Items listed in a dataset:
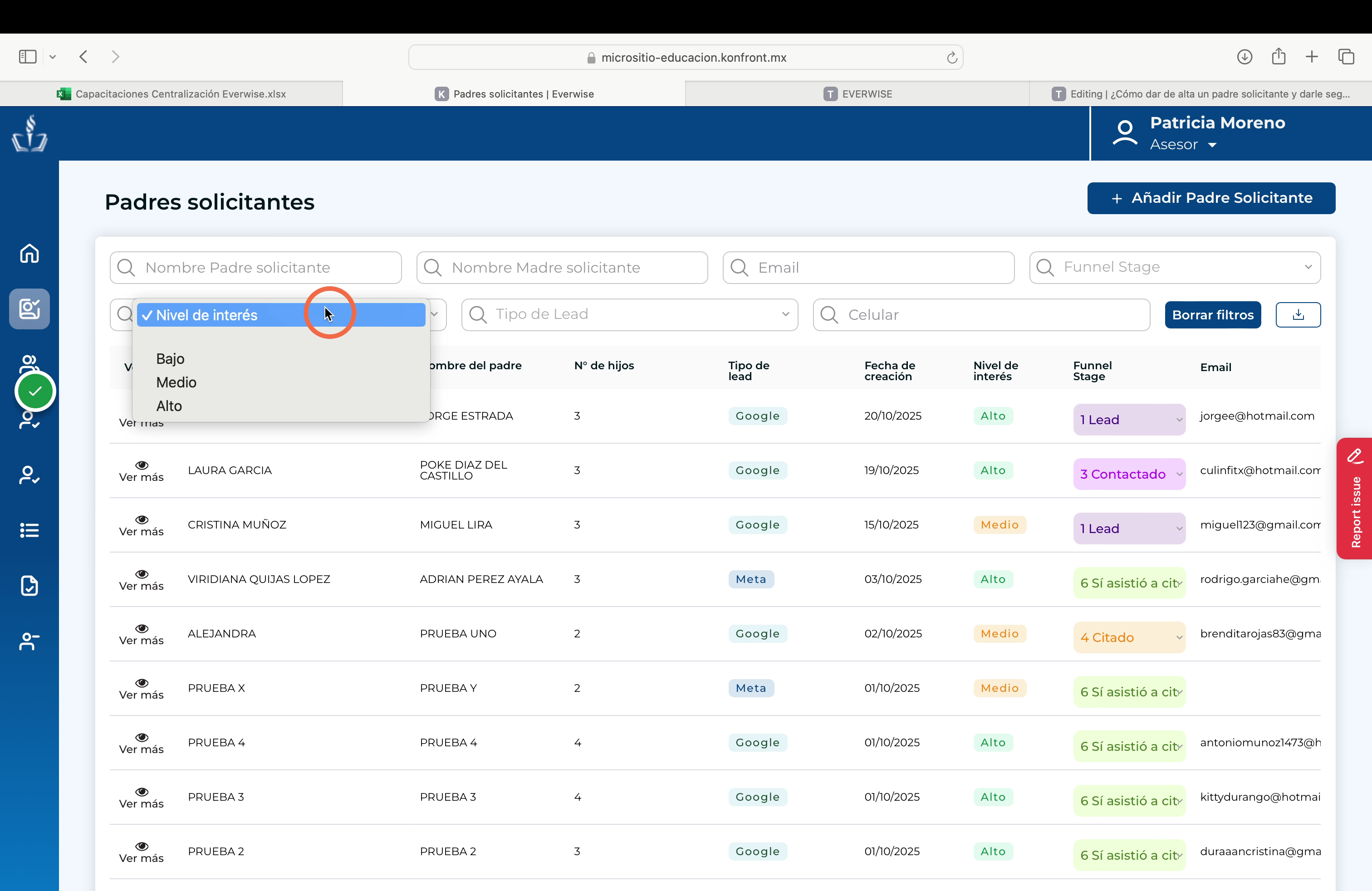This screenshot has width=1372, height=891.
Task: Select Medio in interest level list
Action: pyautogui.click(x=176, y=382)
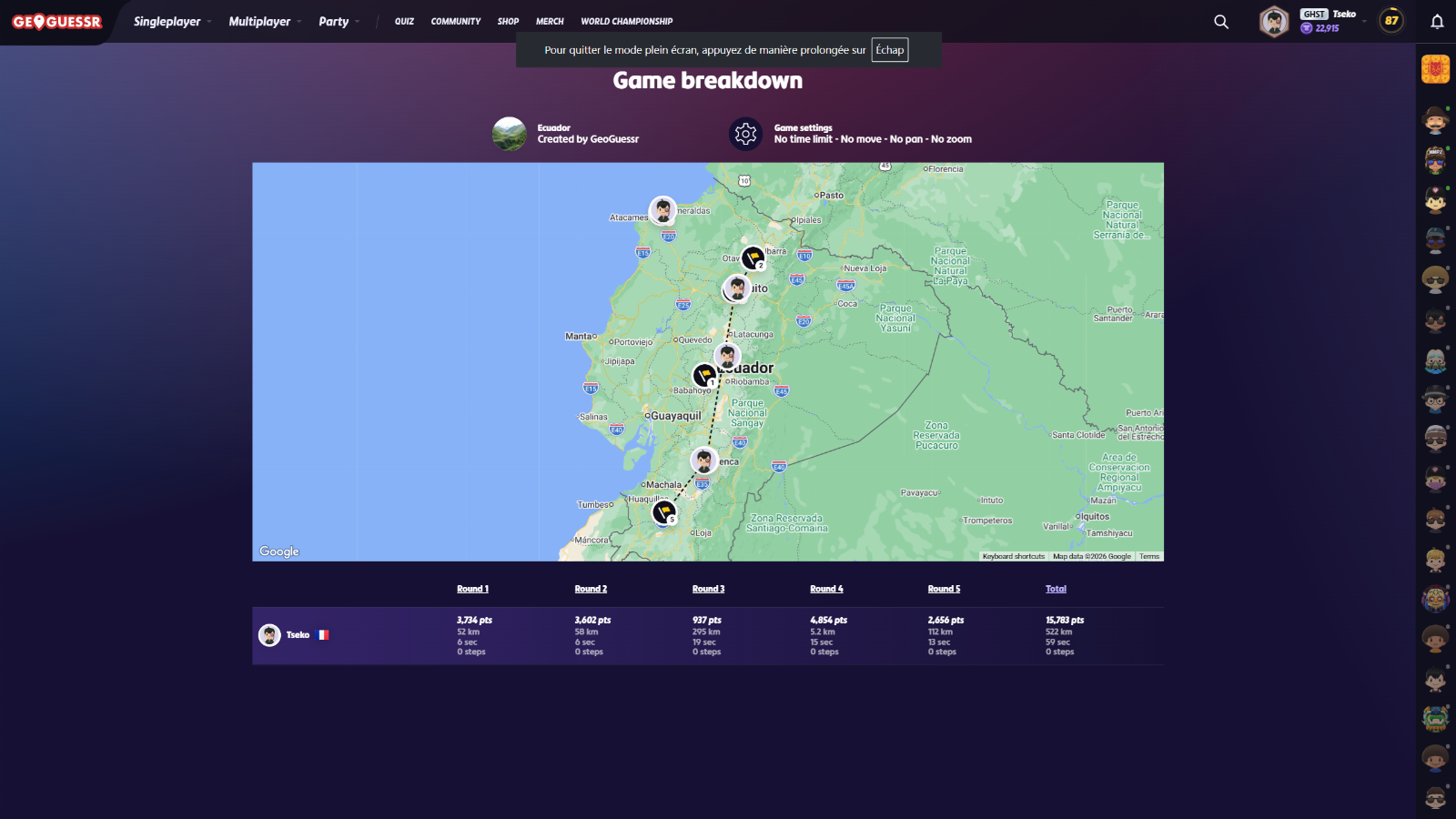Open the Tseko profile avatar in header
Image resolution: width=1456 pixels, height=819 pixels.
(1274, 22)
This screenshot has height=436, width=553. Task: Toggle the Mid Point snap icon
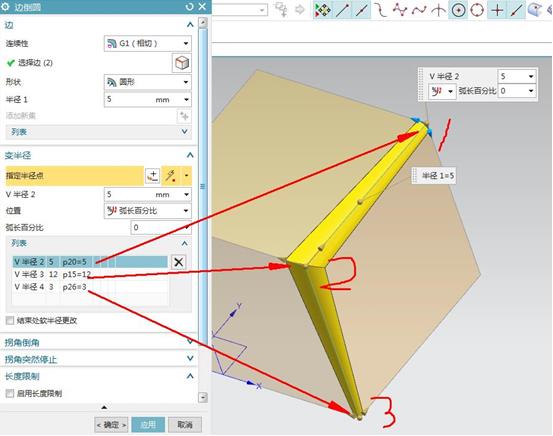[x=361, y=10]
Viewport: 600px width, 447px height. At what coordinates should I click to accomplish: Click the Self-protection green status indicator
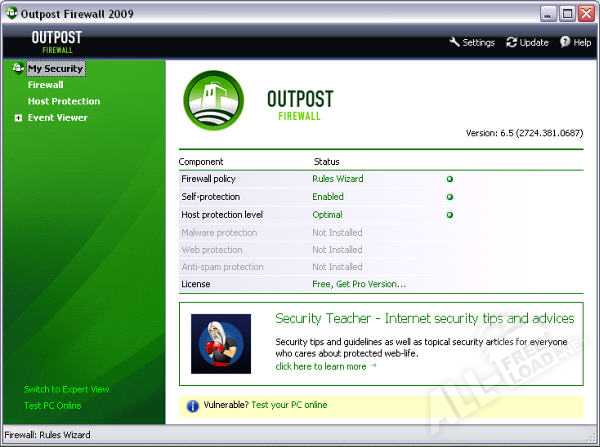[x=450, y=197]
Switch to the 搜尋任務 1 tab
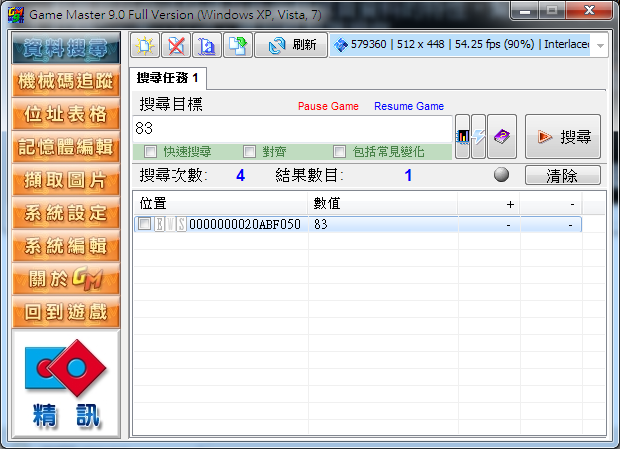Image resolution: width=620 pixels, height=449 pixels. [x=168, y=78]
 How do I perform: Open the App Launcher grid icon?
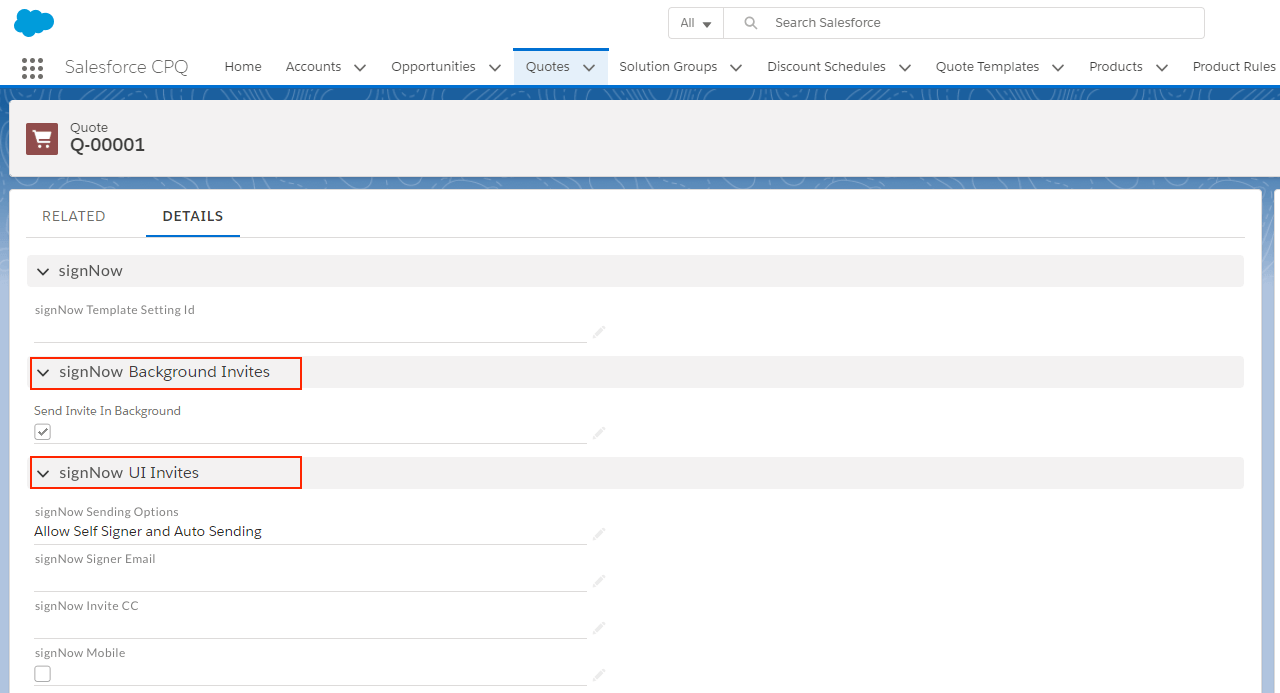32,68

◆ Problem to work on: Begin at the line containing "This screenshot has height=436, width=553." and stop at the final line of the data. Retype those lines exactly, without the pictures.

◆ Result for this exercise:
This screenshot has height=436, width=553. Task: Toggle the Mid Point snap icon
[x=361, y=10]
Viewport: 600px width, 447px height. At what coordinates should I click to accomplish: Click the Self-protection green status indicator
[x=450, y=197]
Switch to the 搜尋任務 1 tab
Image resolution: width=620 pixels, height=449 pixels. [x=168, y=78]
 How do I perform: Open the App Launcher grid icon?
32,68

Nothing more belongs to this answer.